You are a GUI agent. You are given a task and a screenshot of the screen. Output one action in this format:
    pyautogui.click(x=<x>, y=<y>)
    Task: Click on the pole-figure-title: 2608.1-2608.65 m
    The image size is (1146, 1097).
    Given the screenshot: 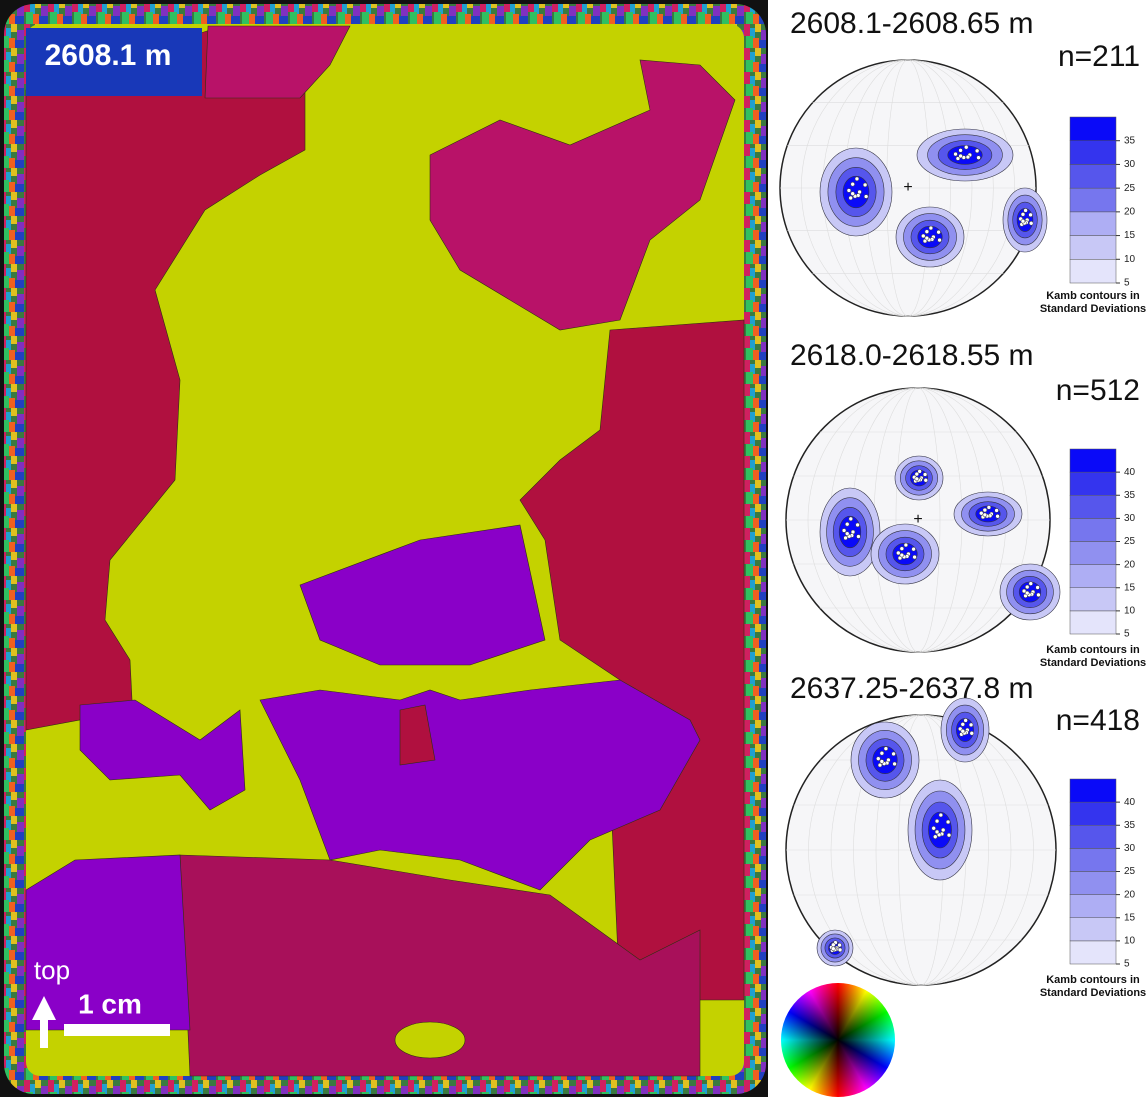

ACTIVITY >>
Convert the lines of the listing above into a numbered list, skipping any blank lines, and leave the pictures out of the result.

ANSWER FOR THIS EXERCISE >>
1. You are a GUI agent. You are given a task and a screenshot of the screen. Output one action in this format:
2.     pyautogui.click(x=<x>, y=<y>)
3.     Task: Click on the pole-figure-title: 2608.1-2608.65 m
4.     The image size is (1146, 1097).
5.     Given the screenshot: 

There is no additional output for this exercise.